L’atelier 8, animé par Laurence Juin, avait pour thème « comment le numérique peut il favoriser l’individualisation de l’enseignement et l’évaluation des élèves ? ». L’assemblée est une mosaïque de profils, d’univers, de pratiques numériques. Alors forcément, le terme individualisation provoque débats et interrogations, renvoie à l’hétérogénéité du public enseignant. Comment construire un outil commun lorsqu’on est si différents ? Le thème prend pied dans la réalité du groupe. Car dans individualisation il y a individu, il y a aussi collectif. L’apprentissage social semble essentiel pour ne pas renvoyer l’apprenant à une triste solitude.
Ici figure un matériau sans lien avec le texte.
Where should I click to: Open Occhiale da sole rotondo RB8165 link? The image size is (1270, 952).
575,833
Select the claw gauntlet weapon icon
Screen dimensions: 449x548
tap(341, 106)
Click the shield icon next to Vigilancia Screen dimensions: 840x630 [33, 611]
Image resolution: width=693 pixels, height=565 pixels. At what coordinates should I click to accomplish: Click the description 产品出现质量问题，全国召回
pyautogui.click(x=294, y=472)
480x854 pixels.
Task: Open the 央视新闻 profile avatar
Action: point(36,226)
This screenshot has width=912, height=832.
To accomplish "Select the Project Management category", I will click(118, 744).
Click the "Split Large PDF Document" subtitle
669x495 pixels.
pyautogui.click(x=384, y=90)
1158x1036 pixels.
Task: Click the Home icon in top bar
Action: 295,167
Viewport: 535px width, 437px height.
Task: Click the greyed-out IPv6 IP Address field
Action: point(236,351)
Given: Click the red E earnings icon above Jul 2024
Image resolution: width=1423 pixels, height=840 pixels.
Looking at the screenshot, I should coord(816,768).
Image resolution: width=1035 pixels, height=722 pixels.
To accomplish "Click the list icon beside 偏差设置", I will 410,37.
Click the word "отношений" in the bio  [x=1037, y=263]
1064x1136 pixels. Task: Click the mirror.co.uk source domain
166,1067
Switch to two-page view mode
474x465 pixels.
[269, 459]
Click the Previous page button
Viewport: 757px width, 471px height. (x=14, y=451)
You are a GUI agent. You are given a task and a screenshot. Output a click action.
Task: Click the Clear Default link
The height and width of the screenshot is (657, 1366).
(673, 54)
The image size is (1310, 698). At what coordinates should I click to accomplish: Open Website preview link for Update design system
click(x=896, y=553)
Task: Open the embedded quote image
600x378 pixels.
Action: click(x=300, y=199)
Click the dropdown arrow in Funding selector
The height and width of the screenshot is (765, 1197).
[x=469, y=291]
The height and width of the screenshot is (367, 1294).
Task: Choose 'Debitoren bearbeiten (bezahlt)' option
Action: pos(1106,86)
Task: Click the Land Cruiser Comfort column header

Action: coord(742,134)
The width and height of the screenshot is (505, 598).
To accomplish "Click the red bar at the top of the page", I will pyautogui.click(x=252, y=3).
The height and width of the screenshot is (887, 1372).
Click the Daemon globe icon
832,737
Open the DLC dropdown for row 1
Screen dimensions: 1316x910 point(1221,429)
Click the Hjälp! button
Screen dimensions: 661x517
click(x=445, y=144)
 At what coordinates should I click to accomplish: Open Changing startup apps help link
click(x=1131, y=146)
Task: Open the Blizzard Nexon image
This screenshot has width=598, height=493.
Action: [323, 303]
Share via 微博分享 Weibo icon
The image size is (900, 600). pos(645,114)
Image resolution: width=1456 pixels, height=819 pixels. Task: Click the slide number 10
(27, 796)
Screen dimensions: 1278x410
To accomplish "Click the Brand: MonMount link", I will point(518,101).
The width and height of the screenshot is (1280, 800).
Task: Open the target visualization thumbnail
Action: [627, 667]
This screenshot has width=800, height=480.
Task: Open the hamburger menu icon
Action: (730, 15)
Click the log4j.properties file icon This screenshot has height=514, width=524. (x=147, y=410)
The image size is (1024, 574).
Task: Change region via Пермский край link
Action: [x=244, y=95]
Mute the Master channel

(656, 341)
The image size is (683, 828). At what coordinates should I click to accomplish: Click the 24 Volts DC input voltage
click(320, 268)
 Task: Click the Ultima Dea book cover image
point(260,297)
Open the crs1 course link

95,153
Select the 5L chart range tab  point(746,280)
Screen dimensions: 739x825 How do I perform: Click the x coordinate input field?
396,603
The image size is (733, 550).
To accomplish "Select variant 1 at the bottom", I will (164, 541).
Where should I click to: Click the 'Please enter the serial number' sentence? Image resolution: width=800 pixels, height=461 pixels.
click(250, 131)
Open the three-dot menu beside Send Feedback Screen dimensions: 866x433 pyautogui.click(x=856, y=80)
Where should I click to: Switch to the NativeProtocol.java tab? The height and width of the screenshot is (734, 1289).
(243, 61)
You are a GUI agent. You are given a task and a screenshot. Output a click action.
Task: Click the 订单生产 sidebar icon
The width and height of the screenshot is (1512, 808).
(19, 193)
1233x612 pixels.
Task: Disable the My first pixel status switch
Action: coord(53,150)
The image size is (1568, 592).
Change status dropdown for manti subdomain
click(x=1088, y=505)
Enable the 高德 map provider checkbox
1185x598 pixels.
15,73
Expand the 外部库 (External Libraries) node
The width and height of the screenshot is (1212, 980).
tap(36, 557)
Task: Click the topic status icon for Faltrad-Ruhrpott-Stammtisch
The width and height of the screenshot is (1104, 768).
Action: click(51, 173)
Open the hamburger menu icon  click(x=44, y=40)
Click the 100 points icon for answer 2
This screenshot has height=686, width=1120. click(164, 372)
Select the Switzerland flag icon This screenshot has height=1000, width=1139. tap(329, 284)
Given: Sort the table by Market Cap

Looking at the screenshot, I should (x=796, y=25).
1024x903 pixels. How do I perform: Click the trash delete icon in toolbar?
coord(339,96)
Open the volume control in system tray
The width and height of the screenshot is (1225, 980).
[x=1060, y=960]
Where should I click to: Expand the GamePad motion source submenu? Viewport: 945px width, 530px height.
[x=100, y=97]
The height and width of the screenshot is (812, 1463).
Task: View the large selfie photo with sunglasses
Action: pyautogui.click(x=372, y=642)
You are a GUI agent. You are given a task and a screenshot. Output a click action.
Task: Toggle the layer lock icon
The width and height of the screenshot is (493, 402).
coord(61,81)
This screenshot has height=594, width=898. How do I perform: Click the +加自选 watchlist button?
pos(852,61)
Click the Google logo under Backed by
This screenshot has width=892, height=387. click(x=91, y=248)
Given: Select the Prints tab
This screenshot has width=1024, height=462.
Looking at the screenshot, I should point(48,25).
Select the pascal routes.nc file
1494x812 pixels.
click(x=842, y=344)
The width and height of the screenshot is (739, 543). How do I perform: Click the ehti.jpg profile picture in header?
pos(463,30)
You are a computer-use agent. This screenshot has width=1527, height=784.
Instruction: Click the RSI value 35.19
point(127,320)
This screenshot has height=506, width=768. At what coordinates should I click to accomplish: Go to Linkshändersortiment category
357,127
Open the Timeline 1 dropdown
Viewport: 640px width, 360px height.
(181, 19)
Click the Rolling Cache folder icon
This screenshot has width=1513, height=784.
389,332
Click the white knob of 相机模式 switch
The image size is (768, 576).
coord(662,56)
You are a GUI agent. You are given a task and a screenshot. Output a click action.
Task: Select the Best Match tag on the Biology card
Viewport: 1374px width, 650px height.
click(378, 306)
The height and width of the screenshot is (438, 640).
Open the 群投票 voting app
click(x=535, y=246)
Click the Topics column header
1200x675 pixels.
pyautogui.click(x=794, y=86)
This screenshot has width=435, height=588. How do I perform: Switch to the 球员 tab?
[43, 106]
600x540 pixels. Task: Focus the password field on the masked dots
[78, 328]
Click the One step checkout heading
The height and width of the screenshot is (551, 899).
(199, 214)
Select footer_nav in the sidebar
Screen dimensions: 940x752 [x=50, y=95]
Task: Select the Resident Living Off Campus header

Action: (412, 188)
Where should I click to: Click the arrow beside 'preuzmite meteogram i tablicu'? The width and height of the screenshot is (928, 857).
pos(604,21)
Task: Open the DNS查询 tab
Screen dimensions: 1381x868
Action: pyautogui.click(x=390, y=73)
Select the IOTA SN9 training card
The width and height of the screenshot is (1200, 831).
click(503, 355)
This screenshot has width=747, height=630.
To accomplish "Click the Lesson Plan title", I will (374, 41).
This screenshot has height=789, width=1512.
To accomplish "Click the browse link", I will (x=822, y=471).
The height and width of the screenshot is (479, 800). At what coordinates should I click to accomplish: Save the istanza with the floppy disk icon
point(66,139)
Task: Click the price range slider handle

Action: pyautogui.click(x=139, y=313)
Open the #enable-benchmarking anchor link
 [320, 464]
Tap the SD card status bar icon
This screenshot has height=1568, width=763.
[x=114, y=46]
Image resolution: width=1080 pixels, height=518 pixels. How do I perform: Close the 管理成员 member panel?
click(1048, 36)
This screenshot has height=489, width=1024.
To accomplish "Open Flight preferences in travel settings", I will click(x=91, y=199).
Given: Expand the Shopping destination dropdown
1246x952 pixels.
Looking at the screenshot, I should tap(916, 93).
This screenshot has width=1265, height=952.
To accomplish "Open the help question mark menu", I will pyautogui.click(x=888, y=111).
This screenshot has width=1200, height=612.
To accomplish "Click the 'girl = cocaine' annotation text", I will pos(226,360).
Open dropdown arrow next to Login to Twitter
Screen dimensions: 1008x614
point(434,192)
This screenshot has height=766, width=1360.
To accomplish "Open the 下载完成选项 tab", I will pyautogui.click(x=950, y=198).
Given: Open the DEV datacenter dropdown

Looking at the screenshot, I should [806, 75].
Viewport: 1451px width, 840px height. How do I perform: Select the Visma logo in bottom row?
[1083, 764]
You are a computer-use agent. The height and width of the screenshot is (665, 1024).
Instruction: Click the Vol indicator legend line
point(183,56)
Le premier principe est acquis : l’individualisation des enseignements doit renvoyer au groupe, au collectif.
Numérique est le deuxième mot qui se prête à la dissection collective. Dans l’atelier le niveau de pratiques est divergent. Certains explorent aisément les potentialités des réseaux sociaux, d’autres ne bénéficient que d’un équipement sommaire dans leur école. Le lexique du numérique est intégré ou parfaitement inconnu transformant les noms des applications utilisées fréquemment par les plus avertis en barrière de langage. Les échanges se font pédagogiques pour amenuiser ce qui pourrait séparer et rendre l’objectif de l’atelier totalement inaccessible. La question des usages des réseaux sociaux, par les élèves, les enseignants, les parents, en classe et hors de la classe est débattue en prenant soin de ne pas s’arrêter aux poncifs de rigueur : danger, inconséquence versus communautés et nouvelles frontières de l’apprentissage.
On apprend partout et, dans les propos échangés, le numérique s’impose comme un outil de liaison entre les temps et les lieux d’apprentissage, entre l’école et la maison, entre la vie privée et la vie publique. Le numérique peut aussi permettre de faire des choix entre des supports, des chemins d’apprentissage, de moduler les temps et les contenus. Il nécessite aussi de maitriser son identité numérique, de comprendre quels sont ses ressorts. Que doit on apprendre let que doit on enseigner en présence du numérique ? Qui enseigne, qui apprend ? La maitrise des outils des numériques peut placer les élèves en posture de formateurs pour l’enseignant amenant des changements dans la relation pédagogique. Et la formation des enseignants appellent des nouveautés pour prendre en compte les contextes locaux, d’introduire l’individualisation et l’accompagnement.
Mais, précise un participant, l’utilisation du numérique n’est pas obligatoirement synonyme d’innovation pédagogique. Il faut déterminer la plus-value pédagogique de l’usage pour en évaluer la pertinence. Une enseignante souligne que ce dont elle a besoin c’est aussi de pouvoir choisir un outil qui correspond à ses besoins et qu’elle aimerait pouvoir s’appuyer sur un catalogue explicatif ou sur l’appui d’experts.
Les mots «numérique », « individualisation » ont été pesés, triturés, retournés, partagés. L’évaluation n’a pas eu le plaisir d’être débattue faute de temps. Exploiter les traces pour diagnostiquer les difficultés des élèves et proposer des solutions a été suggéré et partagé par l’assemblée. Le temps avançait sur la montre et les participants de digressions en doutes, de consensus en évidences, montraient quelques signes d’épuisement. L’objectif d’ébaucher un projet s’éloignait à mesure que la complexité de la question n’en finissait plus d’ouvrir ses tiroirs.
Alors, en reprenant les points essentiels de l’échange, une piste s’est imposée. Pourquoi ne pas créer un outil de simulation, un jeu qui s’appellerait « la formation numérique dont vous êtes le héros ». Il s’adresserait à tous ceux qui souhaitent acquérir les bases de la maitrise de l’identité numérique. Il permettrait d’évaluer les compétences à acquérir, proposerait des ressources pour le faire et des références d’experts. Voilà, l’atelier 8 avait trouvé son projet, il restait maintenant à en définir les objectifs précis, les contenus, les supports, bref il restait beaucoup à faire pour mettre au point selon un participant « le kamasutra du numérique ». Mais en trois heures, beaucoup s’était dit et dans un sourire fatigué chacun repartait la tête pleine de ces échanges.